Comment abordes-tu cette édition ?
Avec François D’Haene, Andy Symonds, Anna Frost, Greg Vollet et Félix Dejey, on a fait mi-juin une reco super sympa. Nous avons découpé ce tour du Mont Blanc en 3 étapes : Les Contamines Bertone, Bertone Champex et Champex Chamonix. L’occasion de partager nos expériences et de faire un bon bloc de volume. Globalement ma préparation s’est bien déroulés. J’ai d’abord passé un bon séjour de deux semaines à Val Thorens pour faire du dénivelé positif. Je l’ai ponctué par le trail de Frison Roche à Arêches et le Km vertical de Val Thorens. Ce dernier a été pour moi l’occasion d’un premier essai sur ce type d’effort. Pour achever ma préparation à l’UTMB, je suis parti en Corse, rencontrer mon objectif de l’automne, le GR 20, avec mi-octobre la traversée non-stop et une tentative de battre le record de 32 h 54 mn. J’ai reconnu avec Guillaume Peretti les 2/3 du GR. Trois jours sous les fortes chaleurs à découvrir des paysages à couper le souffle suivis de séances de plage en famille pour la récupération. Il me reste à gérer une période difficile pour moi, l’attente et le repos de cette semaine. Vivement vendredi soir.
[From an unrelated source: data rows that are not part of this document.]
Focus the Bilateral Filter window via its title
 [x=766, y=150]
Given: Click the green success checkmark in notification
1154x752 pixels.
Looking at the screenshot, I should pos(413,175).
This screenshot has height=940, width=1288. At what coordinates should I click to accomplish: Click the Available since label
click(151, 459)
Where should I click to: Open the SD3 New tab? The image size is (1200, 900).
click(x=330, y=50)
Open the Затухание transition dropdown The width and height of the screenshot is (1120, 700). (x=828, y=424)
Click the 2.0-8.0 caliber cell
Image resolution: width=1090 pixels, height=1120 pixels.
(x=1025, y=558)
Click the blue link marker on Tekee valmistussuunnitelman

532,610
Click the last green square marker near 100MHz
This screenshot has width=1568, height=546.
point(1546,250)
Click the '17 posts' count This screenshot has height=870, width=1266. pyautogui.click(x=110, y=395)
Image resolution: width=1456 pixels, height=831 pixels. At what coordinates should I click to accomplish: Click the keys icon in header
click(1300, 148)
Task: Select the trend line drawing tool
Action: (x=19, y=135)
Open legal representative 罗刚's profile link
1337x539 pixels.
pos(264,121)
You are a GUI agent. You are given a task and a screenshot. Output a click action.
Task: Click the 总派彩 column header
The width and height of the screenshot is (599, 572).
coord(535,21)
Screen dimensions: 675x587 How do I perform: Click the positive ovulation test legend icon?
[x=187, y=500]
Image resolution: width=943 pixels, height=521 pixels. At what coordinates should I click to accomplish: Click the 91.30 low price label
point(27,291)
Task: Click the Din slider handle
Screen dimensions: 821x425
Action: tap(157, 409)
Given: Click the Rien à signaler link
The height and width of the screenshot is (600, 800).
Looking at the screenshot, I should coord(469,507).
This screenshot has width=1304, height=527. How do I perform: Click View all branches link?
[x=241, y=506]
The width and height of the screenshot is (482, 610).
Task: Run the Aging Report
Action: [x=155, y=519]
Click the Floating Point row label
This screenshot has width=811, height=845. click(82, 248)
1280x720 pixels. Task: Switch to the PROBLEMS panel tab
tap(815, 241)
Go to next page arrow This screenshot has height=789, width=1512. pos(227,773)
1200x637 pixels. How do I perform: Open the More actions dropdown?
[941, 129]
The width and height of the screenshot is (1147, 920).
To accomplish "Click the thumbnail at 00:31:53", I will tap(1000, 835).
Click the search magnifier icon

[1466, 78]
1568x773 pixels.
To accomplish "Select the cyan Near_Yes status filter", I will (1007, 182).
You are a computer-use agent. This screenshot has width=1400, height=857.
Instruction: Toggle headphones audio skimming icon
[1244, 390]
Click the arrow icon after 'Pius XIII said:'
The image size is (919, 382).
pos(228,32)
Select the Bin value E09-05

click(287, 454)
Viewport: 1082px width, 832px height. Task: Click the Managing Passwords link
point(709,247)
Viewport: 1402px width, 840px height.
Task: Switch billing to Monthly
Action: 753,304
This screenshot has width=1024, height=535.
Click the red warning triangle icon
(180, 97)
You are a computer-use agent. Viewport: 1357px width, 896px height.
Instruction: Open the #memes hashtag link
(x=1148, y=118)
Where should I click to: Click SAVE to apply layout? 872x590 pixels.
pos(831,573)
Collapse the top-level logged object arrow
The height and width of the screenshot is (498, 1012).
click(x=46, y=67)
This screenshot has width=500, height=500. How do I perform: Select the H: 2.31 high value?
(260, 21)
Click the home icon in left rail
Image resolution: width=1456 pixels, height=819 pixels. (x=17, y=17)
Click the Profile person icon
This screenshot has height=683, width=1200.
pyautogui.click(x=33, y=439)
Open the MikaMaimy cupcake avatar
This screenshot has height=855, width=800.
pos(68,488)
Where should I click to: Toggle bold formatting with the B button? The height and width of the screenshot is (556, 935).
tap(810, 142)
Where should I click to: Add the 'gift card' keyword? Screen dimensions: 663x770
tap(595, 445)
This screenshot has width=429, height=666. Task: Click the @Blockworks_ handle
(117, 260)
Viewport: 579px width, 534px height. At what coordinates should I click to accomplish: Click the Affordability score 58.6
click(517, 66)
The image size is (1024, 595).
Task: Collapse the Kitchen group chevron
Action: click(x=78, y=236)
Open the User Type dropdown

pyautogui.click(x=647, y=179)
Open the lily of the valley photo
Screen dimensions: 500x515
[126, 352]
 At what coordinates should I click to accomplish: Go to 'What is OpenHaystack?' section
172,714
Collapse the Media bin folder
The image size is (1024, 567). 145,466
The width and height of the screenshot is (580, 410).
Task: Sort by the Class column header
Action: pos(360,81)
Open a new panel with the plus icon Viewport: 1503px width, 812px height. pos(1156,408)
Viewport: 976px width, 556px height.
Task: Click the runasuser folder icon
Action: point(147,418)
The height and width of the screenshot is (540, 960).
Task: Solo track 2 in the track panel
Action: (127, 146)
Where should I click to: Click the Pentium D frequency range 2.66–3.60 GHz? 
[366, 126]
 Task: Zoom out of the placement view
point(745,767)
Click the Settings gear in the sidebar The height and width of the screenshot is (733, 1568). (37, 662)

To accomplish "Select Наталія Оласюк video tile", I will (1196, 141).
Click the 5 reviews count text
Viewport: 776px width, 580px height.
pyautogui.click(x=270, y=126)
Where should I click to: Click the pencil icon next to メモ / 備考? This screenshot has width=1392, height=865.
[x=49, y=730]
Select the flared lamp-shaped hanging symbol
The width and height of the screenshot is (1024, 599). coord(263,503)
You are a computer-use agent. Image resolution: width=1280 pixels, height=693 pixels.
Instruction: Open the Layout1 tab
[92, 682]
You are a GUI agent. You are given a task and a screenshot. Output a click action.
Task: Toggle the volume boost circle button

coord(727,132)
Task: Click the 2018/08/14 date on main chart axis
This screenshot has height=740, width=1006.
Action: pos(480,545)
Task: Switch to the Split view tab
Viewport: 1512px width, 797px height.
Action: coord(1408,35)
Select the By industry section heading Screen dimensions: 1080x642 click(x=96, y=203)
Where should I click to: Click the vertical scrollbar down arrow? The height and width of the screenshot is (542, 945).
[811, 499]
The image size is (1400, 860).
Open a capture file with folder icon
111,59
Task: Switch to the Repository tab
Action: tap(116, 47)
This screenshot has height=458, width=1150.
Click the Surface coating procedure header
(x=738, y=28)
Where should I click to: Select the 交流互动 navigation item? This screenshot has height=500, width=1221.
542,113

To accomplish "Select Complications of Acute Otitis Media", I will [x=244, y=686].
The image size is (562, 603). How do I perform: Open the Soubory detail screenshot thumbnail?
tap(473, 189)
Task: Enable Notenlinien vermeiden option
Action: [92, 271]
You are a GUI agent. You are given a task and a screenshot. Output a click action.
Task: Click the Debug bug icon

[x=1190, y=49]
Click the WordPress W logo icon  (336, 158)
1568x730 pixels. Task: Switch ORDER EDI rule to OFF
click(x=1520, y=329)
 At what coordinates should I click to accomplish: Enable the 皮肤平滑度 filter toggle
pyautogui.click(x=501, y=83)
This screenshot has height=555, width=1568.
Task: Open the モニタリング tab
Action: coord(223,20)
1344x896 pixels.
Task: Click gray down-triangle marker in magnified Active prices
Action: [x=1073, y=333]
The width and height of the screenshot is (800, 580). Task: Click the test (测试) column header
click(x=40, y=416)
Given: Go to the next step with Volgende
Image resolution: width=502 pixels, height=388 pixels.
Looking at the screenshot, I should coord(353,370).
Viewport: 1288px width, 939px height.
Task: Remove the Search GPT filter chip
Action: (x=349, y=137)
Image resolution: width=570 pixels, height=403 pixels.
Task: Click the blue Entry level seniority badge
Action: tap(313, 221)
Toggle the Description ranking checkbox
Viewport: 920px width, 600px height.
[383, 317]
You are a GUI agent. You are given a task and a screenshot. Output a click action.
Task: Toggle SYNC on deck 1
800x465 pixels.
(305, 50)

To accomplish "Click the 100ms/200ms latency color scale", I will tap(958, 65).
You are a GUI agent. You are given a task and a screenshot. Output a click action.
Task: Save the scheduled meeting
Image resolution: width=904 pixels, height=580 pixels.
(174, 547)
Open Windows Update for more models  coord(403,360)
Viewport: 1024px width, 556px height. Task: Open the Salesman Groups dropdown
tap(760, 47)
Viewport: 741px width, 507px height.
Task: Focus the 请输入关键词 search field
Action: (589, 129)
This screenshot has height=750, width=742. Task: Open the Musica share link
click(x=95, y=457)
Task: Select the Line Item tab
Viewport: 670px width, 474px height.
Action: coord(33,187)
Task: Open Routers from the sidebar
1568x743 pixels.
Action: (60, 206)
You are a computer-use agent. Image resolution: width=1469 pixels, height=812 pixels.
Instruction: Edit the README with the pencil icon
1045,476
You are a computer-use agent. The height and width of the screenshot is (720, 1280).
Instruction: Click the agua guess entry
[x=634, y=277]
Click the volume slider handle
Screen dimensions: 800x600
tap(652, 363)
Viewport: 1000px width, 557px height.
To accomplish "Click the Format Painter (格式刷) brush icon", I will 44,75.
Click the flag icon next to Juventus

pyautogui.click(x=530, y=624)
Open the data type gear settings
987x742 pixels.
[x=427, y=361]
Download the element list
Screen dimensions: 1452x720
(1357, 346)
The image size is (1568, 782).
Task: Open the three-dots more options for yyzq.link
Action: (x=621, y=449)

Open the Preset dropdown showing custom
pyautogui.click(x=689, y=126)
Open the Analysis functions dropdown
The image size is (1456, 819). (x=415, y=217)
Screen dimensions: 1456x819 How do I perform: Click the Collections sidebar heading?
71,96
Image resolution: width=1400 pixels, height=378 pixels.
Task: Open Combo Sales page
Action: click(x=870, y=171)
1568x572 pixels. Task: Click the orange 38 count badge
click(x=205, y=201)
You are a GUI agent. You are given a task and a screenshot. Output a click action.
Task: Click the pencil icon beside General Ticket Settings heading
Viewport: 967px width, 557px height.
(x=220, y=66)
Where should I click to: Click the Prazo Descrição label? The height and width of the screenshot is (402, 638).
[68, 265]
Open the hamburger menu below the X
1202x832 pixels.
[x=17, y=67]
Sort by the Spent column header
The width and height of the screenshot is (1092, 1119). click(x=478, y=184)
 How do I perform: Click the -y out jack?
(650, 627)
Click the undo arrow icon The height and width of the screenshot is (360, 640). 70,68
Quelles sont les difficultés de l’UTMB® ?
Les difficultés sont nombreuses et commencent par la gestion de l’alimentation de la dernière journée et le départ à 18 h 30 suivi d’une nuit complète sur les sentiers. Il faut rester concentré pour bien suivre le chemin et de ne pas faire de chute. La nuit permet de vraiment se focaliser sur ses sensations et son effort. Ne pas oublier les problèmes causés par les changements de conditions climatiques, l’alimentation et l’hydratation sur presque 24 heures, j’espère un peu moins cette année ! En plus le tracé est très exigeant avec de nombreuses parties où il faut avoir la capacité de relancer. Elles nécessitent de garder de l’énergie. Ne pas négliger non plus l’ensemble des ascensions qui cumulent presque 10000 m de dénivelé positif.